Ben ona okuldayken tatillerde geldiğinde yaptığım ve onun en çok sevdiği yaprak sarması ve şekerpare tatlısı yapardım. Hatta şunu belirteyim; 6 yıldır bu yemekleri yapmıyorum, çünkü boğazımdan geçmiyor. Yani anlayacağınız hayatımızın tadı tuzu kalmadı. Şimdi çıkıp gelse ne yapacağımı, nasıl hareket edeceğimi ve duygularımı kelimelerle anlatmak mümkün değil. Şu an böyle bir soruyu duymak bile beni öyle heyecanlandırdı ki heyecanımı anlatmam çok zor, ifade etmek için de kelime bulamıyorum.

Oğlunuz ve diğerlerinin, hapishane şartları nasıl?

Sincan L1 ve T Tipi Cezaevlerinde kaldığı dönem de koğuşlar çok kalabalıktı çocuklarımız sırayla yer yatağında yatıyorlardı. Yani koğuşlarda kapasitenin çok daha üzerinde insan vardı. O nedenle banyo ve lavabo koğuştaki mevcudu karşılayacak yeterlilikte değildi. Görüşlere gittiğimizde gardiyanların tutum ve davranışları çok kabaydı. Gardiyanlara herhangi bir hususta soru sormaya çekiniyorduk; sorduğumuzda ya cevap vermiyorlar ya da sert ve kaba bir üslupla cevaplıyorlardı. Kitap ve dergi sayısı kısıtlıydı. Spor yapmaya imkânları ve alanları yoktu. Şimdi bir de oğlumu ve arkadaşlarını ailelerine haber dahi vermeden her birini ailelerinden oldukça uzak illere nakil ettiler. Oğlum Diyarbakır’a nakil edildi. Biz burada her hafta görüşe gidebilirken şimdi artan maddi ve manevi zorluklarla görüşlere eskisi gibi sık gidemiyoruz, ayda bir kez ancak gidebiliyoruz. Çok zor olan bu süreç, görüşe gitme zorluğumuzun da eklenmesiyle daha da zorlaştı.

Kalın Ailesi

'ARTIK HAYAL DAHİ KURAMIYORUZ, SADECE ÖZGÜRLÜĞÜMÜZÜ İSTİYORUZ'

Oğlunuz ve benzer durumdaki arkadaşları için suçlamalar çok ağır, verilen cezalar da öyle. Sizi nasıl etkiledi bu sonuçlar?

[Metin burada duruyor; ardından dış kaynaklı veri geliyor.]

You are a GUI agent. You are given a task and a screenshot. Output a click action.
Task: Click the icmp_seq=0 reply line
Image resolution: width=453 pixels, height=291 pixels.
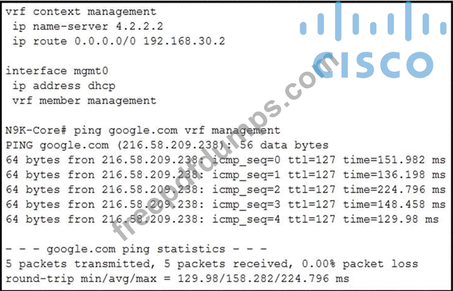coord(225,160)
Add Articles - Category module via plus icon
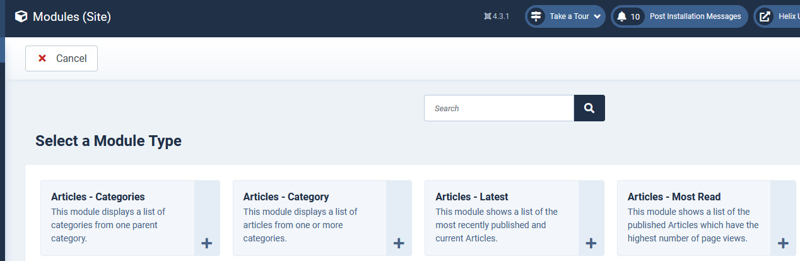 coord(399,243)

Evet gerçekten çok ağır. Verilen bu cezalar ne hukuka ne de vicdana uygun. Bu cezaları hak edecek ne yaptılar? Bu genç ve tecrübesiz askerler 15 Temmuz günü, komutanları tarafından “terör tatbikatı” olduğu belirtilerek aldıkları hukuka uygun emirlere uydukları için “anayasayı ihlal suçu” ile cezalandırıldılar. Daha da önemlisi, mahkemeler topyekûn yargılamalarla yüzlerce gence müebbet veya ağırlaştırılmış müebbet cezaları verirken, kararlarını destekleyecek deliller sunmadı.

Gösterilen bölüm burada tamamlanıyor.